/guides/local-models

Local models

Run free-claude-code with fully local models using LM Studio or llama.cpp. No API keys, no rate limits, complete privacy.

Run free-claude-code with fully local inference. No API keys, no rate limits, no network latency, and complete data privacy.

Option A: LM Studio

LM Studio provides a graphical interface for running local models. Best for users who prefer GUI tools.

Go to the “Search” tab
Find a tool-capable GGUF model. Good options:
- LiquidAI/LFM2-24B-A2B-GGUF
- unsloth/MiniMax-M2.5-GGUF
- unsloth/GLM-4.7-Flash-GGUF
- unsloth/Qwen3.5-35B-A3B-GGUF
Download a quantization (Q4_K_M for balance, Q8_0 for quality)

Edit .env:

MODEL="lmstudio/unsloth/GLM-4.7-Flash-GGUF"
LM_STUDIO_BASE_URL="http://localhost:1234/v1"

No API key required. Start the proxy:

uv run uvicorn server:app --host 0.0.0.0 --port 8082

llama.cpp is a lightweight, command-line inference engine. Best for headless servers or users comfortable with terminal workflows.

macOS (Homebrew):

brew install llama.cpp

Linux (build from source):

git clone https://github.com/ggerganov/llama.cpp.git
cd llama.cpp
make

Windows: Download prebuilt binaries from the releases page.

Download a tool-capable model:

# Example: Qwen3.5 with tool use support
wget https://huggingface.co/unsloth/Qwen3.5-4B-GGUF/resolve/main/Qwen3.5-4B-Q4_K_M.gguf

See Unsloth docs for detailed instructions on tool-capable models.

llama-server \
  -m Qwen3.5-4B-Q4_K_M.gguf \
  --port 8080 \
  -np 4 \
  -c 8192

Options explained:

Edit .env:

MODEL="llamacpp/local-model"
LLAMACPP_BASE_URL="http://localhost:8080/v1"

No API key required. The model name is arbitrary—llama-server ignores it when using /v1/messages.

GGUF models come in different quantization levels. Lower bits = smaller/faster but lower quality.

Quantization	Size	Quality	Speed	Use Case
Q4_K_M	~60%	Good	Fast	Daily driver
Q5_K_M	~70%	Better	Fast	Balance
Q6_K	~80%	Great	Medium	Quality first
Q8_0	~95%	Excellent	Medium	Best quality

For free-claude-code, Q4_K_M is usually sufficient. Upgrade if you notice reasoning errors.

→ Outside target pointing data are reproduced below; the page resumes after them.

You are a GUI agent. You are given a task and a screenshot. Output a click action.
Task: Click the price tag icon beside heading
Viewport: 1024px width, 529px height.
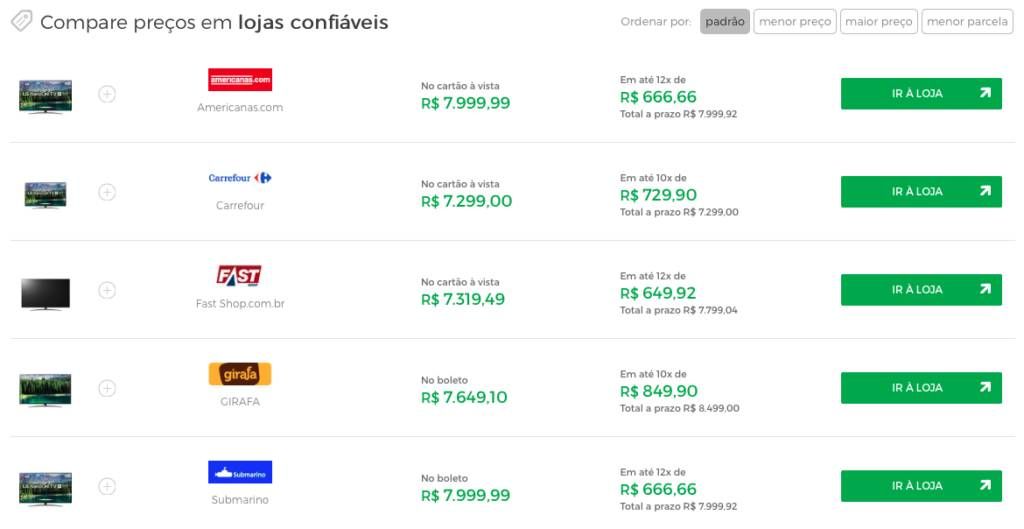click(x=22, y=21)
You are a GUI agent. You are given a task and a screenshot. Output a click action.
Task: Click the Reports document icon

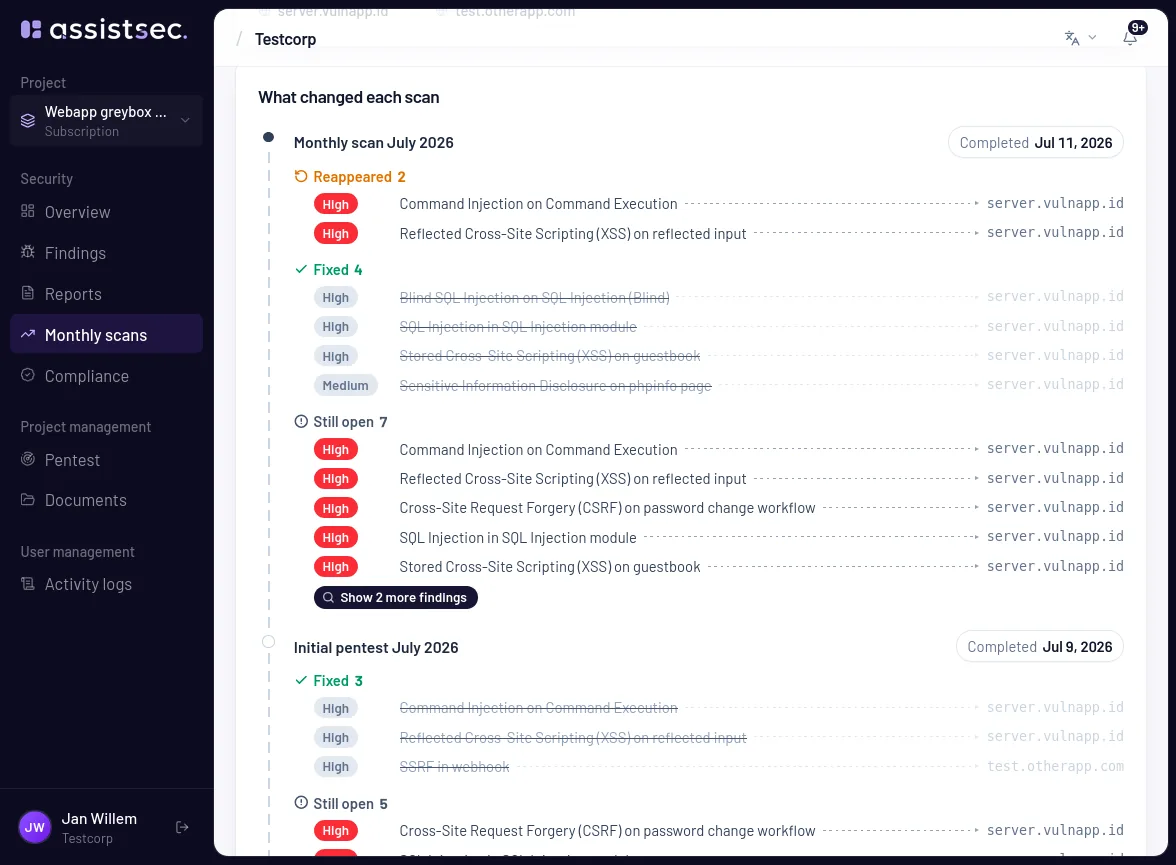point(28,293)
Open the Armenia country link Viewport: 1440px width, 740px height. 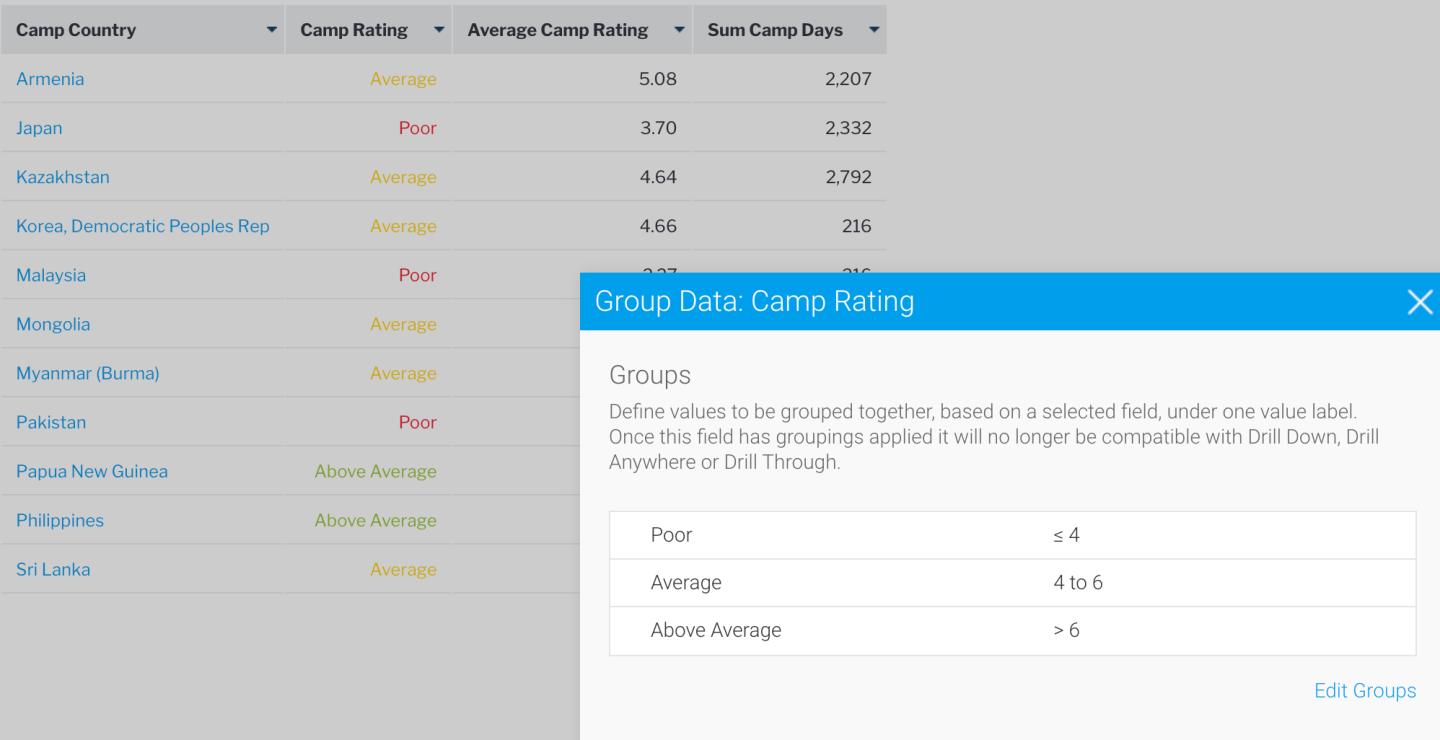(x=50, y=79)
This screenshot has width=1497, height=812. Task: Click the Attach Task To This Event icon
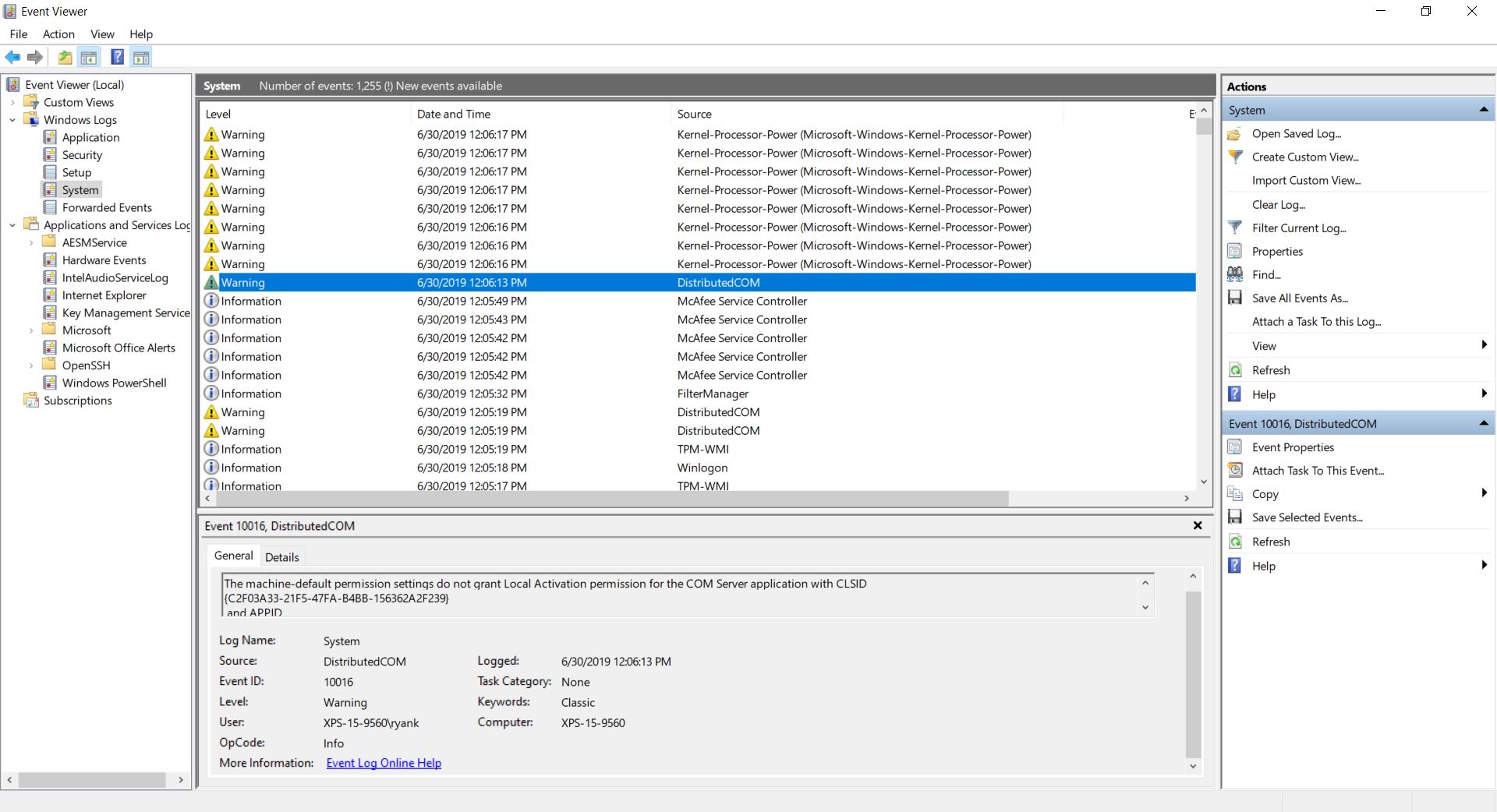[x=1235, y=470]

Model Size	RAM Required	GPU VRAM (optional)	Notes
4B params	4-6 GB	4 GB	Runs on most laptops
7B params	8-10 GB	6 GB	Good balance
13B params	16-20 GB	12 GB	Desktop/Workstation
35B+ params	32+ GB	24+ GB	High-end only

GPU acceleration (CUDA, Metal, ROCm) dramatically improves speed. CPU-only is usable but slow for larger models.

Reduce context size: Lower -c value uses less memory
Enable GPU layers: Add -ngl 999 to offload all layers to GPU
Use smaller models: 4B-7B models are surprisingly capable for coding tasks
Batch requests: The proxy handles this automatically with PROVIDER_MAX_CONCURRENCY

“Connection refused” errors: Verify LM Studio server or llama-server is running and on the expected port.

Slow responses: Check CPU vs GPU usage. CPU inference is 10-50x slower than GPU for larger models.

Out of memory errors: Use a smaller model, lower quantization, or reduce context size (-c).

Tool calling fails: Not all GGUF models support tool use. Verify your model explicitly advertises tool support.

With local models:

This is ideal for sensitive codebases, proprietary work, or environments with strict data residency requirements.